Auswirkungen der Finanzkrise

Viele deutsche Anleger haben in der Finanzkrise Ersparnisse verloren. Die Krise führt weiter zu einer starken Verunsicherung, sodass selbst bei Investmentfonds, die früher als besonders geeignet für die Altersvorsorge galten, mittlerweile Zweifel bestehen. Während 2008 noch mehr als 60 Prozent der Anleger davon überzeugt waren, dass Fonds sich für die Altersvorsorge gut eignen, ist das einer Studie im Auftrag der Fondsgesellschaft Axa IM zufolge heute nur eine Minderheit, die davon überzeugt ist, dass Fonds die richtige Anlage für die Altersvorsorge sind.

Viele deutsche Sparer haben sich zurückgezogen. Wer sich aber nicht mit dem Thema Geldanlage beschäftigt, kann seinen Horizont nicht erweitern und die Wissenslücken werden größer. Beispielsweise wissen fast 60 Prozent der Deutschen nicht, dass Rentenfonds nicht der Absicherung der gesetzlichen Rente dienen und weit über zwei Drittel der Befragten hatte keine Ahnung, dass das Kapital in einem Fonds bei Konkurs des Anbieters gesetzlich geschützt ist.

 

Was muss getan werden

Hier ist die Fondsbranche gefordert. Sie muss klare und überschaubare Produkte anbieten und über den Vertrieb der Fonds das Wissen bei den Anlegern und solchen, die es werden können, vertiefen. Leider ist es so, dass zu den Auswirkungen der Finanzkrise auch gehört, dass die Anleger den Beratern bei den Banken nicht mehr vertrauen. Zu viel Negatives ist passiert und das hat sich in den Köpfen der Anleger einzementiert.

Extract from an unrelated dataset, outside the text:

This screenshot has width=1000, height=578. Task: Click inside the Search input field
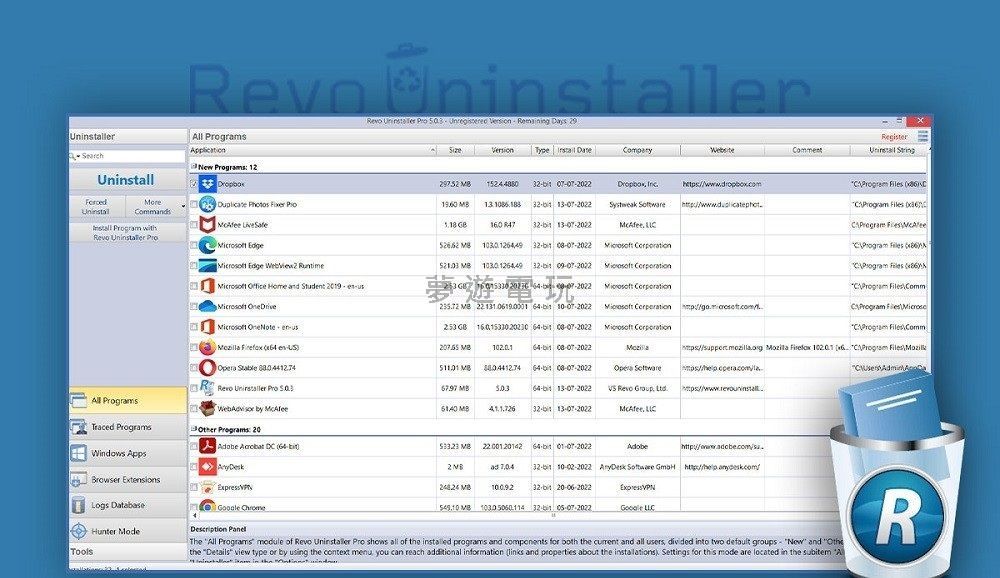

Selbst Anleger, die in Fonds investiert sind, halten der Studie zufolge die Beratung für nicht so wichtig. Bei den Nichtanlegern sind es 80 Prozent, die Beratung für unwichtig halten. Viele Fondsinhaber, die einen Großteil ihrer Ersparnisse eingebüßt haben, sind enttäuscht, besonders die, bei denen die Altersvorsorge in absehbarer Zeit benötigt wird. Allerdings ist sich verweigern auch keine alternative Lösung. Jeder sollte sein Wissen vertiefen und seine Anlagestrategien, den gegebenen Umständen anpassen. Was heute nicht gut ist, kann morgen wieder richtig und wichtig sein.